In 159 words, I was caught by Simsion’s hero, a man so different from any other hero I’ve read that I couldn’t set this book aside for another time. I had to read it right away.

I may have found a solution to the Wife Problem. As with so many scientific breakthroughs, the answer was obvious in retrospect. But had it not been for a series of unscheduled events, it is unlikely I would have discovered it.

 

From the first sentence, the author has guaranteed that he may have found a solution to his problem. As a reader and writer of romance I want a guarantee of a happy ending. Was Simsion cognizant of the promise to his reader when he wrote his first line? Hard to say.  (There’s a part of me that’s jealous as hell if he was. It took me much longer than my debut novel to figure out the promise to readers on the first page, let alone the first line!)

The protagonist also admits in the first paragraph that he basically stumbled through a series of unscheduled events to find that happy ending. What is that if not a good story?

 The sequence was initiated by Gene insisting I give a lecture on Asperger’s syndrome that he had previously agreed to deliver himself. The timing was extremely annoying. The preparation could be time-shared with lunch consumption, but on the designated evening I had scheduled ninety-four minutes to clean my bathroom. I was faced with a choice of three options, none of them satisfactory.

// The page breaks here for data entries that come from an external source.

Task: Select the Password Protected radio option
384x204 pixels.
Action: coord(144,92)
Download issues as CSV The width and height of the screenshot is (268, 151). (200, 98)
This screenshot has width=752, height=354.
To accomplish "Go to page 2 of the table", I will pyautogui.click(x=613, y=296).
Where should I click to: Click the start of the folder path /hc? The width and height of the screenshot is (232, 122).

 And this is where I burst into laughter and knew I would have to read this book before anything else in my to-be-read pile. Not only did the author answer a question I didn’t know I’d asked (why the protagonist sounds the way he does) but he goes on to give an example to prove this assertion. Our hero is on the Asperger’s scale.

Also, the reader has also been slyly advised of the world in which our characters live.

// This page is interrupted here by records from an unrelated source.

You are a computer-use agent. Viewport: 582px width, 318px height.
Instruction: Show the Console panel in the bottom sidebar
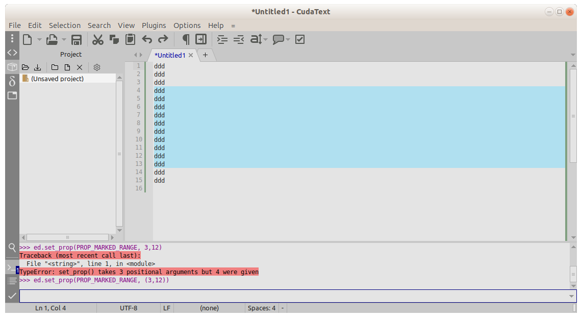coord(12,267)
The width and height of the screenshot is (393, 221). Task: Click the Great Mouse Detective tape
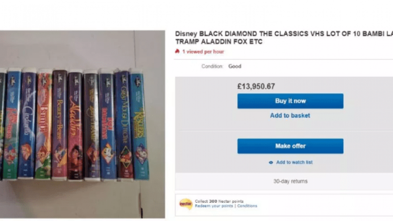click(x=123, y=124)
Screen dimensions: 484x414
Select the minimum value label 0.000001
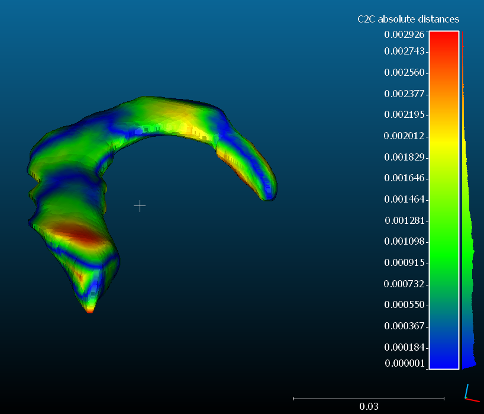[x=404, y=364]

  1. Cleaning the bathroom after the lecture, resulting in loss of sleep with a consequent reduction in mental and physical performance.

  2. Rescheduling the cleaning until the following Tuesday, resulting in an eight-day period of compromised bathroom hygiene and consequent risk of disease.

  3. Refusing to deliver the lecture, resulting in damage to my friendship with Gene.

 

Numbers 1 and 2 on his list of options emphasize how the hero’s mind works.  Number 3 is the most distressing of the possible outcomes. If it wasn’t the most distressing, the author wouldn’t have put it at the end of the list where the reader will remember it.

Clearly, while our hero has difficulties in social situations, he cares deeply for his friend and would not want to damage their relationship. Number 3 also reminds us of the Wife Project because our hero wants relationships with other people in general. He wants emotional connection.

Our hero, in spite of his apparent difficulties, wants love. Therefore he is sympathetic and we already care what happens and how it happens to him. We are rooting for our socially awkward, earnest, brilliant hero to find what he most desires: a wife.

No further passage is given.